Justification for Use of Non-Systematically Collected Data

The ecological modeling undertaken in this study is based largely on presence-only data because of the absence of a unified, systematically collected bird monitoring database in Croatia. While this presents inherent challenges, the inclusion of these datasets is justified based on several considerations. First, presence-only data still contain valuable ecological signals, especially when spatial and temporal biases are addressed through established preprocessing techniques such as spatial thinning and pseudo-absence generation. Second, integrating data from multiple independent sources enhances spatial coverage and species representation, compensating for limitations in any single dataset. Finally, all models were developed with transparency, validated using performance metrics such as AUC, and interpreted in conjunction with expert knowledge systems. These strategies collectively ensure that the results remain scientifically credible and actionable for conservation planning despite the heterogeneity of input data.
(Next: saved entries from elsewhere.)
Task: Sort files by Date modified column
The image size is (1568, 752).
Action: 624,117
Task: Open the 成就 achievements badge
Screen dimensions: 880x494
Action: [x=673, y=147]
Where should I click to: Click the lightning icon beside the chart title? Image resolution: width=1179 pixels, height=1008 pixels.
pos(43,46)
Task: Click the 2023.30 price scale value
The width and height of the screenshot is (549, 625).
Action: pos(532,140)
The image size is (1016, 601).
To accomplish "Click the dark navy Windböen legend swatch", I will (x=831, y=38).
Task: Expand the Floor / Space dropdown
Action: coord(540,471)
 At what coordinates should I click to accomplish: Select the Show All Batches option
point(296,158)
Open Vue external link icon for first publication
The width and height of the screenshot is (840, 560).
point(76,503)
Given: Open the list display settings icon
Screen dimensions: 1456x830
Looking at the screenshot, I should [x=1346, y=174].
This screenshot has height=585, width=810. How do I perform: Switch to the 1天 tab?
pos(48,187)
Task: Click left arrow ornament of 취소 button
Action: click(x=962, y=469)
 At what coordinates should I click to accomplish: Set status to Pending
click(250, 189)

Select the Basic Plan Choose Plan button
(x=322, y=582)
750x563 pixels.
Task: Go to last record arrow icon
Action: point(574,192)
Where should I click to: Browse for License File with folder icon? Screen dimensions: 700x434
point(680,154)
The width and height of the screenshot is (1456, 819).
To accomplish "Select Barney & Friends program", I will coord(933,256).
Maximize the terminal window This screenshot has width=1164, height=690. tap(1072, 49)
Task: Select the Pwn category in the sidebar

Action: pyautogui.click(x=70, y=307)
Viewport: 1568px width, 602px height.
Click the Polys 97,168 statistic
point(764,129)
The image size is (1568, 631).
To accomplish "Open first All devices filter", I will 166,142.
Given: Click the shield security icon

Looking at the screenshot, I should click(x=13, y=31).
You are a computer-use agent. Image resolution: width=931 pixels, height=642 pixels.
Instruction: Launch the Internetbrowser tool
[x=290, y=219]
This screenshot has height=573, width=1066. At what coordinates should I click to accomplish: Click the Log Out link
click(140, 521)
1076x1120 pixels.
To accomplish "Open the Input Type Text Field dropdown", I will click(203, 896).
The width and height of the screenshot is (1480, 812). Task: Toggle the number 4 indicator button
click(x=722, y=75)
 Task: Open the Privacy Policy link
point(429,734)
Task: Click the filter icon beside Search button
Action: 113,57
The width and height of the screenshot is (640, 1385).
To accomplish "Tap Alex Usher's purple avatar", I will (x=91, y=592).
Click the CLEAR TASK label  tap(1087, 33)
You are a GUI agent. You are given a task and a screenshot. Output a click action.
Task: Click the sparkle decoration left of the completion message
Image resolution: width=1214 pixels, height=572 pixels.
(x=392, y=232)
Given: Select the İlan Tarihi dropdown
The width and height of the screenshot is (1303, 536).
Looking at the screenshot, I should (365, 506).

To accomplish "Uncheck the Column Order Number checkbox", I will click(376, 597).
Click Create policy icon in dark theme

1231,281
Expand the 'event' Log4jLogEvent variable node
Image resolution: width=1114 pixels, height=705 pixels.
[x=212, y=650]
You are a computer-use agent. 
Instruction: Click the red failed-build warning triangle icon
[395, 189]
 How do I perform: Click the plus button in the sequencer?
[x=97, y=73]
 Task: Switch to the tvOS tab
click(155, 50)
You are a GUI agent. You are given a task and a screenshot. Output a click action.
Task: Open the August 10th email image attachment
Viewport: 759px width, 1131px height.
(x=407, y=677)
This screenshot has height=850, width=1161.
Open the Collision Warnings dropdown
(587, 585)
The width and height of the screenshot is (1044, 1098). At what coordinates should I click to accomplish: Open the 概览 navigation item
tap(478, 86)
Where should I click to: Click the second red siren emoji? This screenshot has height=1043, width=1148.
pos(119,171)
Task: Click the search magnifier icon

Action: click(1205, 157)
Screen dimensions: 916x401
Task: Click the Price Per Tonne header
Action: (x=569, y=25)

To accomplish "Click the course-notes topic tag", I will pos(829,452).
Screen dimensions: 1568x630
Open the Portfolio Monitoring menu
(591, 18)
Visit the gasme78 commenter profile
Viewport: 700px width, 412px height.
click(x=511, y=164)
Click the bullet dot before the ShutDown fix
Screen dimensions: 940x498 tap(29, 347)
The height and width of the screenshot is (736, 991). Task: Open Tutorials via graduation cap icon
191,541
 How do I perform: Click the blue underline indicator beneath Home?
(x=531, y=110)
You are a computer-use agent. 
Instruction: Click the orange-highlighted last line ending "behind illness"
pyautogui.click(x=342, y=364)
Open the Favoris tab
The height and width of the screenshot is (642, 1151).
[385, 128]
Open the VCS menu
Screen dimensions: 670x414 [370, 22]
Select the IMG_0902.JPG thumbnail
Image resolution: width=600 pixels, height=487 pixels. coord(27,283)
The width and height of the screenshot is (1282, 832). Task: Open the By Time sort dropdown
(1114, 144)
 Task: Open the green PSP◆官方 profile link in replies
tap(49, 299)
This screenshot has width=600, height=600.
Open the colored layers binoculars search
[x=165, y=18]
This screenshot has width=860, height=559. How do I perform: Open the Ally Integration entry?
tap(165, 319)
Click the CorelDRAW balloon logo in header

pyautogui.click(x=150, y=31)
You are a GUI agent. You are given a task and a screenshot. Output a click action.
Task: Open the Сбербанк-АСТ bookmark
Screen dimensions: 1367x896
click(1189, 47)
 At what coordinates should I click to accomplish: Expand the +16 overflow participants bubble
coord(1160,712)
Targeted research included species such as Tetrao tetrix, Tetrao urogallus, woodpeckers, mountain owls, Alectoris graeca, Caprimulgus europaeus, Hipolais olivetorum, raptors, wetland passerines, waterfowl, waders, and colonial birds (e.g., herons, gulls, ibises, cormorants, and terns) (

Table 1. List of bird species and ecological groups of bird species included in this work/presented only M. pygmaeus as an example.

Ecological Group	Species
Woodpeckers and Picids	Dendrocopos leucotos, Dendrocopos major, Dendrocopos syriacus, Dryobates minor, Dryocopus martius, Leiopicus medius, Picoides tridactylus, Picus canus, Picus viridis
Birds of Prey (Raptors)	Circaetus gallicus, Accipiter brevipes, Accipiter gentilis, Tachyspiza nisus, Aquila fasciata, Clanga pomarina, Buteo buteo, Falco subbuteo, Falco vespertinus, Falco biarmicus, Falco columbarius, Hieraaetus pennatus, Pernis apivorus, Circus cyaneus, Milvus migrans
Game Birds	Alectoris graeca, Tetrao urogallus, Bonasa bonasia
Nocturnal Birds	Caprimulgus europaeus, Aegolius funereus, Glaucidium passerinum
Herons, Egrets, and Allies	Ardea alba, Ardea cinerea, Ardea purpurea, Ardeola ralloides, Egretta garzetta, Nycticorax nycticorax
Spoonbills and Ibises	Platalea leucorodia, Plegadis falcinellus
Cormorants	Microcarbo pygmaeus, Phalacrocorax carbo sinensis
Terns and Gulls	Chlidonias hybrida, Chlidonias niger, Thalasseus sandvicensis, Hydrocoloeus minutus, Larus melanocephalus, Larus ridibundus
Rails and Crakes	Fulica atra, Gallinula chloropus, Porzana porzana, Rallus aquaticus, Zapornia parva, Zapornia pusilla
Ducks, Geese, and Swans	Anas acuta, Anas crecca, Anas platyrhynchos, Anser albifrons albifrons, Anser anser, Anser fabalis rossicus, Aythya ferina, Aythya fuligula, Aythya nyroca, Bucephala clangula, Cygnus olor, Mareca penelope, Mareca strepera, Netta rufina, Spatula clypeata, Spatula querquedula
Grebes	Podiceps cristatus, Podiceps grisegena, Podiceps nigricollis, Tachybaptus ruficollis
Passerines	Alcedo atthis, Riparia riparia, Acrocephalus arundinaceus, Acrocephalus melanopogon, Acrocephalus schoenobaenus, Acrocephalus scirpaceus, Cettia cetti, Cisticola juncidis, Emberiza schoeniclus, Locustella fluviatilis, Locustella luscinioides, Panurus biarmicus, Remiz pendulinus, Hippolais olivetorum
Shorebirds and Waders	Actitis hypoleucos, Calidris alpina, Calidris pugnax, Charadrius alexandrinus, Charadrius dubius, Grus grus, Haematopus ostralegus, Himantopus himantopus, Limosa limosa, Numenius arquata arquata, Numenius phaeopus, Pluvialis squatarola, Recurvirostra avosetta, Tringa erythropus, Tringa glareola, Tringa nebularia
Large Waterbirds	Botaurus stellaris, Ixobrychus minutus

).

Data Cleaning and Standardization

Extensive preprocessing was required to address inconsistencies in file formats, variable naming, and data standards. Key procedures included:

Detection and correction of coordinate reference system (CRS) errors using EPSG codes;

Standardization of file formats (Shapefiles, Excel, TXT, etc.);

Harmonization of variable naming and meanings;

Taxonomic corrections based on BirdLife International;

Removal of formatting artifacts (e.g., whitespace, case inconsistencies);

Normalization of date and count fields;

Separation of population types (breeding, wintering, flyover);

Transformation into spatial features and aggregation to a reference grid.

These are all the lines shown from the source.